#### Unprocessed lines
******************************

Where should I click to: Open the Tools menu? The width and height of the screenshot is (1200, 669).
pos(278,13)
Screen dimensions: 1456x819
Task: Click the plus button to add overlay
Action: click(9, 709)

******************************

#### EXERCISE PROMPT
Write out each of the lines above precisely as they appear, without altering any character.

#### THE SOLUTION
Where should I click to: Open the Tools menu? The width and height of the screenshot is (1200, 669).
pos(278,13)
Screen dimensions: 1456x819
Task: Click the plus button to add overlay
Action: click(9, 709)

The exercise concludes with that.